Saved data entries:
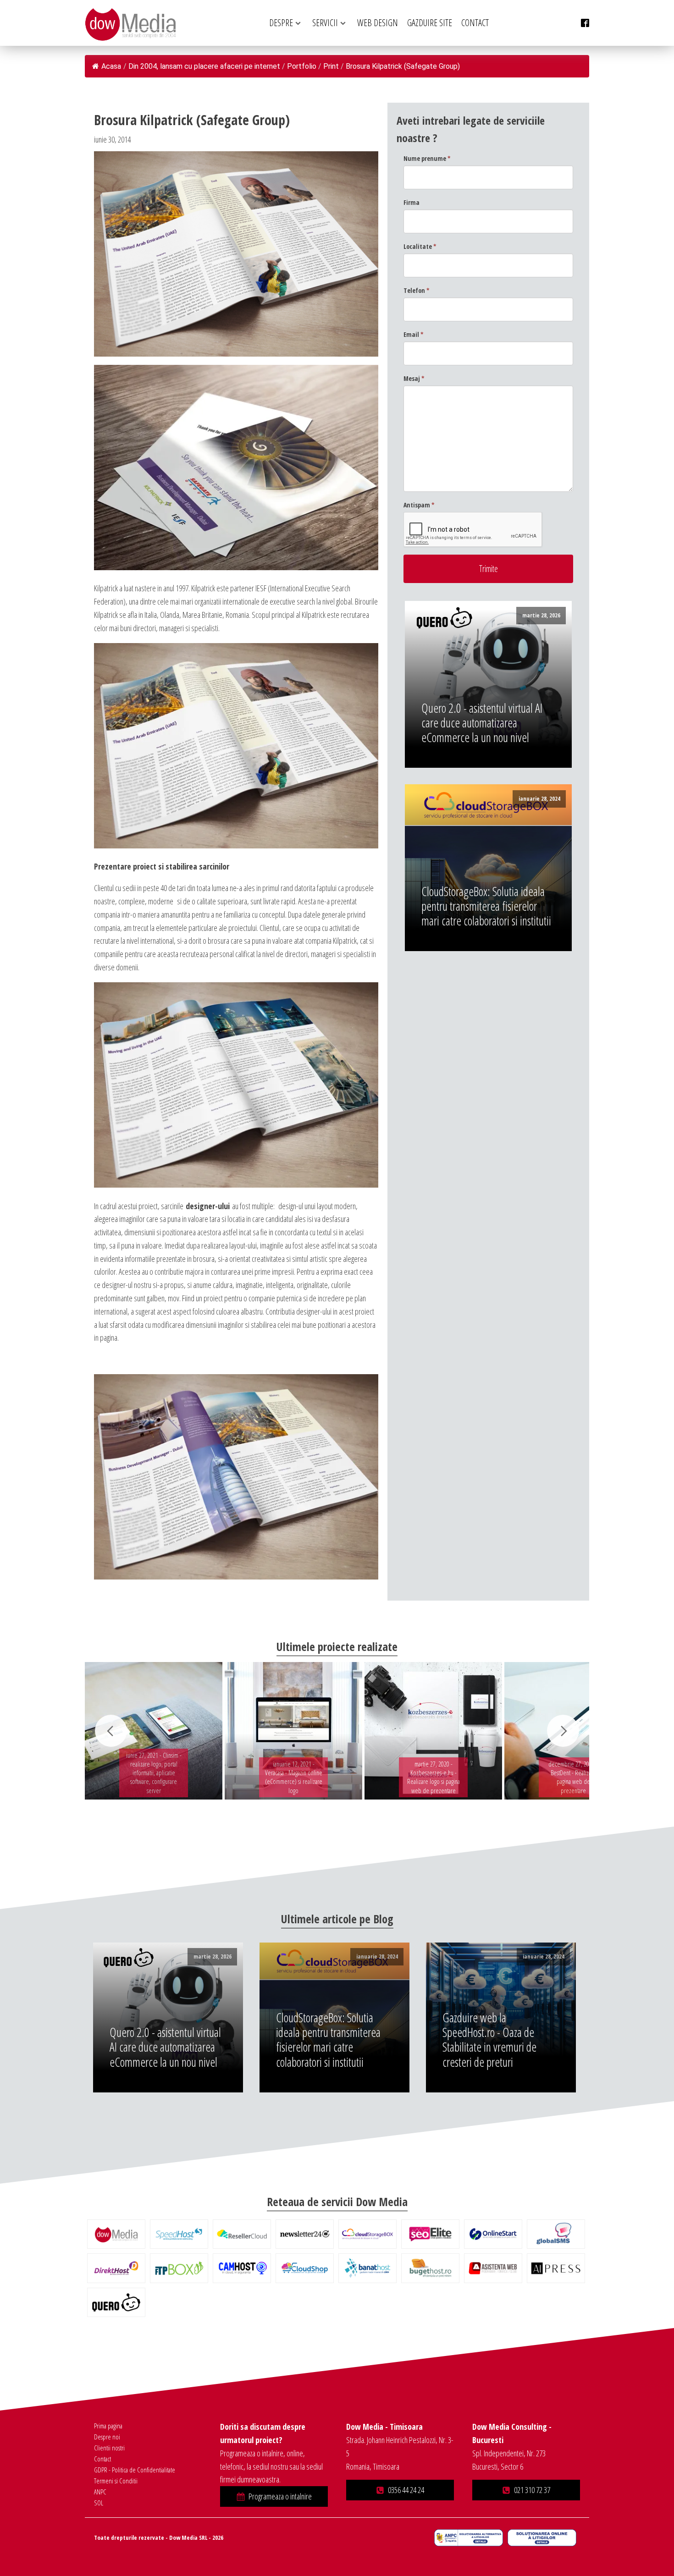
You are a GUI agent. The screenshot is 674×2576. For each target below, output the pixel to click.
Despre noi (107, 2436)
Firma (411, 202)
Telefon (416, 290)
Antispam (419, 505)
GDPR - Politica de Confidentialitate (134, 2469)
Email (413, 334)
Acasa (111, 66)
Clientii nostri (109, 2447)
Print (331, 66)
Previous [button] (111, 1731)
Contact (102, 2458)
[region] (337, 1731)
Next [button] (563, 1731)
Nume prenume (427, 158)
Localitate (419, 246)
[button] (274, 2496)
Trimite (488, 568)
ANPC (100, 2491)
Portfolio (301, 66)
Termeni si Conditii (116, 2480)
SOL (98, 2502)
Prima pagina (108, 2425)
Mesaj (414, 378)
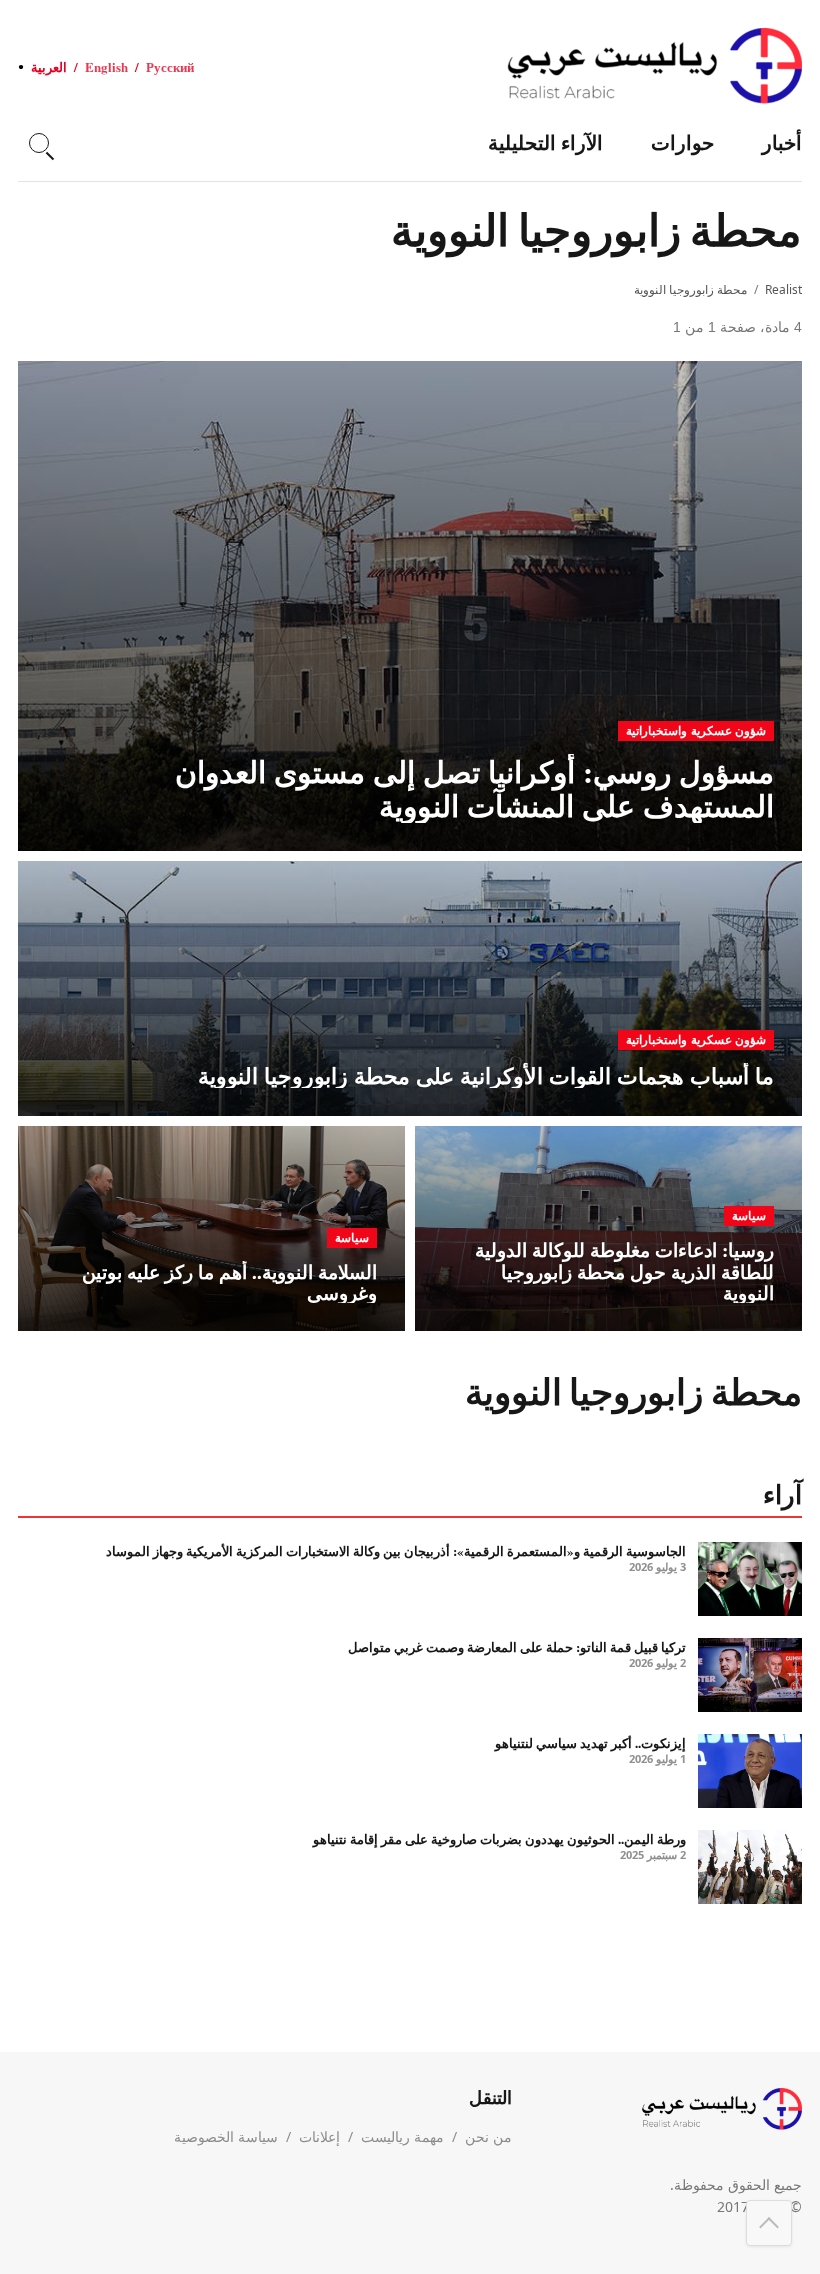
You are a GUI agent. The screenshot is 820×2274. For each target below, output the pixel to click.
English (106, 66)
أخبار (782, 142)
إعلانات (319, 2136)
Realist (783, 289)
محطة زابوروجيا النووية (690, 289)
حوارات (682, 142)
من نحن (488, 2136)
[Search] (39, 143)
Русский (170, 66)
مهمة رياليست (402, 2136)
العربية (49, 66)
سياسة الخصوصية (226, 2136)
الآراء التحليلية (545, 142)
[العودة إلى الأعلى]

- _Task brief_
State the number of lines in the preceding data that contain the word "target", and nothing besides.

- _Task solution_
2